RFR: 8366333: AArch64: Enhance SVE subword type implementation of vector compress [v3]
erifan
duke at openjdk.org
Mon Sep 29 08:01:49 UTC 2025
On Fri, 26 Sep 2025 21:43:03 GMT, Vladimir Ivanov <vlivanov at openjdk.org> wrote:
>> erifan has updated the pull request with a new target base due to a merge or a rebase. The pull request now contains four commits:
>>
>> - Improve some code style
>> - Merge branch 'master' into JDK-8366333-compress
>> - Merge branch 'master' into JDK-8366333-compress
>> - 8366333: AArch64: Enhance SVE subword type implementation of vector compress
>>
>> The AArch64 SVE and SVE2 architectures lack an instruction suitable for
>> subword-type `compress` operations. Therefore, the current implementation
>> uses the 32-bit SVE `compact` instruction to compress subword types by
>> first widening the high and low parts to 32 bits, compressing them, and
>> then narrowing them back to their original type. Finally, the high and
>> low parts are merged using the `index + tbl` instructions.
>>
>> This approach is significantly slower compared to architectures with native
>> support.

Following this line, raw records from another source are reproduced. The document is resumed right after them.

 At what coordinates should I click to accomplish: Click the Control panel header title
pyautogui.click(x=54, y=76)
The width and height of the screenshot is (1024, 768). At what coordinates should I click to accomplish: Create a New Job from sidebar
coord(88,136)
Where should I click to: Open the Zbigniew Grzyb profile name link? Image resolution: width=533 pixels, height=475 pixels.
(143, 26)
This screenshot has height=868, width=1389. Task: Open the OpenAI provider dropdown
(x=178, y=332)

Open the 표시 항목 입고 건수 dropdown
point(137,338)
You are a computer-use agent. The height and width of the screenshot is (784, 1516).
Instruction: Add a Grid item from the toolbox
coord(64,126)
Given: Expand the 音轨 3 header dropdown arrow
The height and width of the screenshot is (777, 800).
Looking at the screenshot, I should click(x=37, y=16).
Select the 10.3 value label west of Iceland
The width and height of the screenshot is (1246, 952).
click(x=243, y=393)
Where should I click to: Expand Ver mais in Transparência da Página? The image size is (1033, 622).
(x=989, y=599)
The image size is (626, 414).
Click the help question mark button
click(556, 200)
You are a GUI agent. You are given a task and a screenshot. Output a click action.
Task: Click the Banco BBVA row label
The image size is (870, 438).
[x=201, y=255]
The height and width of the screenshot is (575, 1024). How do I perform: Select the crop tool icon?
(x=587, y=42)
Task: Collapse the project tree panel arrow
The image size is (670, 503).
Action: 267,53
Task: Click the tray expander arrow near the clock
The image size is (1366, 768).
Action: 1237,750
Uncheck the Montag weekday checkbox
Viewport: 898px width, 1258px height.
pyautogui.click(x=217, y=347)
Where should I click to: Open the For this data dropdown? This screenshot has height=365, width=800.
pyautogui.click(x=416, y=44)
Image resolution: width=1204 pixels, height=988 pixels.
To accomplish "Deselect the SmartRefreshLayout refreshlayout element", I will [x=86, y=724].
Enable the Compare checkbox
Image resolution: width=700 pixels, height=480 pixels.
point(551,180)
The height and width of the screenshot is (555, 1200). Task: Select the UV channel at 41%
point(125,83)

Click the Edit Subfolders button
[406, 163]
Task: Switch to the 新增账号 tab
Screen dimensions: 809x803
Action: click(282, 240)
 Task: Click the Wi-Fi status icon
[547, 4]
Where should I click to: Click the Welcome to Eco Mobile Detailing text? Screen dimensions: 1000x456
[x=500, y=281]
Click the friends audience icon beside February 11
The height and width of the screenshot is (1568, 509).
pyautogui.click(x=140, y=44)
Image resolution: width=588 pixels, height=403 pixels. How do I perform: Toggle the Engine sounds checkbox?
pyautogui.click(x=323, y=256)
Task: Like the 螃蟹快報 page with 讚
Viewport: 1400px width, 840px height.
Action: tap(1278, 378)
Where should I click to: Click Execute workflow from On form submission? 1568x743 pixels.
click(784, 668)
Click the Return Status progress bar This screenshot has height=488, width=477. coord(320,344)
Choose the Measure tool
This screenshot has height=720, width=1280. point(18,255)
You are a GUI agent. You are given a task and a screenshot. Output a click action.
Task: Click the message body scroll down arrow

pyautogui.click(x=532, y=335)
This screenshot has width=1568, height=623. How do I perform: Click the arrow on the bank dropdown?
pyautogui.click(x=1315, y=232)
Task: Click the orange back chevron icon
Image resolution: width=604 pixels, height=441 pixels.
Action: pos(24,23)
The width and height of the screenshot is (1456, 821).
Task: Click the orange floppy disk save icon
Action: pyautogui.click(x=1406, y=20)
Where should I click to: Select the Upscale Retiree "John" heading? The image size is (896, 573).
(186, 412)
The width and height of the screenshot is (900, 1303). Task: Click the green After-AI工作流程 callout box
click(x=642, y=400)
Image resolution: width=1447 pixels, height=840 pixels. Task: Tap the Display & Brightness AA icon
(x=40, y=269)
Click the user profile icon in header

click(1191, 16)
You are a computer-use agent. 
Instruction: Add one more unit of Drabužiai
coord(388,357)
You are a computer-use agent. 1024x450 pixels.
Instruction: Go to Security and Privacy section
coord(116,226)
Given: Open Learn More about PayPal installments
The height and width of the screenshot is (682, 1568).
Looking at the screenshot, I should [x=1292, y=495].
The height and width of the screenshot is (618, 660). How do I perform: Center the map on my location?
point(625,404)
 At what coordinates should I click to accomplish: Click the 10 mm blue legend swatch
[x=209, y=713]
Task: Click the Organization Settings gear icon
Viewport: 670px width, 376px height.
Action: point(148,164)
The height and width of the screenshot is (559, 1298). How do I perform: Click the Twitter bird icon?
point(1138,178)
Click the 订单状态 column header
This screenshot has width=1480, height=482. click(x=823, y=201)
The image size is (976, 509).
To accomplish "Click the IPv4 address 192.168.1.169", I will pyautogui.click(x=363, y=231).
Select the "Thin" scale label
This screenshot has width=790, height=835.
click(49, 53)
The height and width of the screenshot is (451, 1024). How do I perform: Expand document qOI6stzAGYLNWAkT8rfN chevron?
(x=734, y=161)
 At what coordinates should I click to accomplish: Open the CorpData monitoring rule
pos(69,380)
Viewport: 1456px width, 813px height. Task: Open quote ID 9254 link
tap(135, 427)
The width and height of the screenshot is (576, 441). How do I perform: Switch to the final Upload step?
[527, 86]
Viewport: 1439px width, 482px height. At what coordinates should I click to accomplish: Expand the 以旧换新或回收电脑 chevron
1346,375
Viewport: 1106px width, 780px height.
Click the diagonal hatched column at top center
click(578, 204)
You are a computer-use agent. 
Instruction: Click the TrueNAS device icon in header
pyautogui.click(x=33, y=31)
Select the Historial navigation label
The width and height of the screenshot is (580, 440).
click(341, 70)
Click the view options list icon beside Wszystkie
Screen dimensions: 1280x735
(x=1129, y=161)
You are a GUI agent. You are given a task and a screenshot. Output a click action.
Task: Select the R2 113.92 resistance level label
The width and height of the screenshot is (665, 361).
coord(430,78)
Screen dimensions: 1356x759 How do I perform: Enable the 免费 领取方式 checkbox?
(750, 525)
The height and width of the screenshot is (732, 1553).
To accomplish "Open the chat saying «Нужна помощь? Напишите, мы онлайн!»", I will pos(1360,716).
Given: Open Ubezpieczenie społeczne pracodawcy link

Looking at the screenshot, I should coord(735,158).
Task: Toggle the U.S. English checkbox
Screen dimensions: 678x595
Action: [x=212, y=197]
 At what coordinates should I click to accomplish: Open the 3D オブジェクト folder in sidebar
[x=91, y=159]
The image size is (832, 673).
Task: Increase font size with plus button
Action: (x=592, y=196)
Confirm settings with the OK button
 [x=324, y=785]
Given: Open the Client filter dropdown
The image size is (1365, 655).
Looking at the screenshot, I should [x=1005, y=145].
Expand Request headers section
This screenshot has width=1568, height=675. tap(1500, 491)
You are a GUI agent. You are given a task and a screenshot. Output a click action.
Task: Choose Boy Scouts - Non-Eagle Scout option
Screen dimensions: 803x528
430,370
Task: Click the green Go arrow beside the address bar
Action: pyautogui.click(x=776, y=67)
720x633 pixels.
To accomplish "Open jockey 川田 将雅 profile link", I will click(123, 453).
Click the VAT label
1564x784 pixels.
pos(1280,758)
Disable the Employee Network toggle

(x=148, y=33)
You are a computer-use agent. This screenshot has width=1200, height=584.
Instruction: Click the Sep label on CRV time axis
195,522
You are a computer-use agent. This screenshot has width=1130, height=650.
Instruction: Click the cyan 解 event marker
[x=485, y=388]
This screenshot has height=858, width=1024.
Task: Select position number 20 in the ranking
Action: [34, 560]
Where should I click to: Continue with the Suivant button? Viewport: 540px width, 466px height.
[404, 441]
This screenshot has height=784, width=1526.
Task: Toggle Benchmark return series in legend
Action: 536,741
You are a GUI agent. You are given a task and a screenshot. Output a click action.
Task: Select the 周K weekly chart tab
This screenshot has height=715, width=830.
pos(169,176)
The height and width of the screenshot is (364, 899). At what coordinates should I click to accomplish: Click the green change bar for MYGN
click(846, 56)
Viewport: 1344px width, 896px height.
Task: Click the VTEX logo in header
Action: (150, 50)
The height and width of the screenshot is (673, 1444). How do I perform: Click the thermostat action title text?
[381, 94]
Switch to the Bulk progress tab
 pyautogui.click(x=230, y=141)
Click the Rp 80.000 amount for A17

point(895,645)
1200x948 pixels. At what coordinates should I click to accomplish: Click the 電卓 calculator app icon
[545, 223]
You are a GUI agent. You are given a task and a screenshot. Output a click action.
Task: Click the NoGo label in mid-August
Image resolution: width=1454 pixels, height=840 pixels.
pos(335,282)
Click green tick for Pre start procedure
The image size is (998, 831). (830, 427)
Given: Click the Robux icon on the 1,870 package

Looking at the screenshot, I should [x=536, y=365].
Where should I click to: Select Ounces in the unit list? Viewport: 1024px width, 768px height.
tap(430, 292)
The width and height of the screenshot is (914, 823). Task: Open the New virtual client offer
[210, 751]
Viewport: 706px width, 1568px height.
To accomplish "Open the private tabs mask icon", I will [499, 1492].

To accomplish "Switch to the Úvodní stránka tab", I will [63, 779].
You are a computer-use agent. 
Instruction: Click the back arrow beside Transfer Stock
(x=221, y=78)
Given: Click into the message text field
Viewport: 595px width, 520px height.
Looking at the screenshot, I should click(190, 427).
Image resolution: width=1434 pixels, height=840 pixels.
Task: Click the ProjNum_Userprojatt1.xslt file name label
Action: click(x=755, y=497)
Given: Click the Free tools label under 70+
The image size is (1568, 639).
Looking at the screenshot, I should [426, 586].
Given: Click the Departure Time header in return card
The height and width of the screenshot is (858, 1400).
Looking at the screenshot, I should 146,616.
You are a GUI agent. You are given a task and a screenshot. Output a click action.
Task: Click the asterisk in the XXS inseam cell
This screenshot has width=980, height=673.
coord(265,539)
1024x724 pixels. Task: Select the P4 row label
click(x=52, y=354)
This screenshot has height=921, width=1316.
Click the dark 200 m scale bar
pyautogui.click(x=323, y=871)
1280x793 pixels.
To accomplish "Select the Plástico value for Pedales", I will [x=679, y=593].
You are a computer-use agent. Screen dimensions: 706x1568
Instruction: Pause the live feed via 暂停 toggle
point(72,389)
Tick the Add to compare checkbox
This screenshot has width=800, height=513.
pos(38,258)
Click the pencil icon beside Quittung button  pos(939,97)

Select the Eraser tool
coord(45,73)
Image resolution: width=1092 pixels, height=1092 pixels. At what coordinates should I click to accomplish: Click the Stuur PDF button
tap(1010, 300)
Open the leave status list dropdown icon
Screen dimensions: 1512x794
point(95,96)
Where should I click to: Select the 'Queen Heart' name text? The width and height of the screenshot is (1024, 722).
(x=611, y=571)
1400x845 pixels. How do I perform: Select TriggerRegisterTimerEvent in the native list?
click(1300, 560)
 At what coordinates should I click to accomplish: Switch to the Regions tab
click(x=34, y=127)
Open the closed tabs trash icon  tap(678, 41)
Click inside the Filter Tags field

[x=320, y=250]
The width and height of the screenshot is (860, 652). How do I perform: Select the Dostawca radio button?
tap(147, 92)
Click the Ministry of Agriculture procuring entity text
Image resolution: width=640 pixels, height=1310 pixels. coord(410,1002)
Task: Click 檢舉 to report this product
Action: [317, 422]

After evaluating all available AArch64 SVE instructions and
>> experimenting with various implementations—such as looping over the active
>> elements, extraction, and insertion—I confirmed that the existing algorithm
>> is optimal given the instruction set. However, there is still room for
>> optimization in the following two aspects:
>> 1. Merging with `index + tbl` is suboptimal due to the high latency of
>> the `index` instruction.
>> 2. For partial subword types, operations to the highest half are unnecessary
>> because those bits are invalid.
>>
>> This pull request introduces the following changes:
>> 1. Replaces `index + tbl` with the `whilelt + splice` instructions, which
>> offer lower latency and higher throughput.
>> 2. Eliminates unnecessary compress operations for partial subword type cases.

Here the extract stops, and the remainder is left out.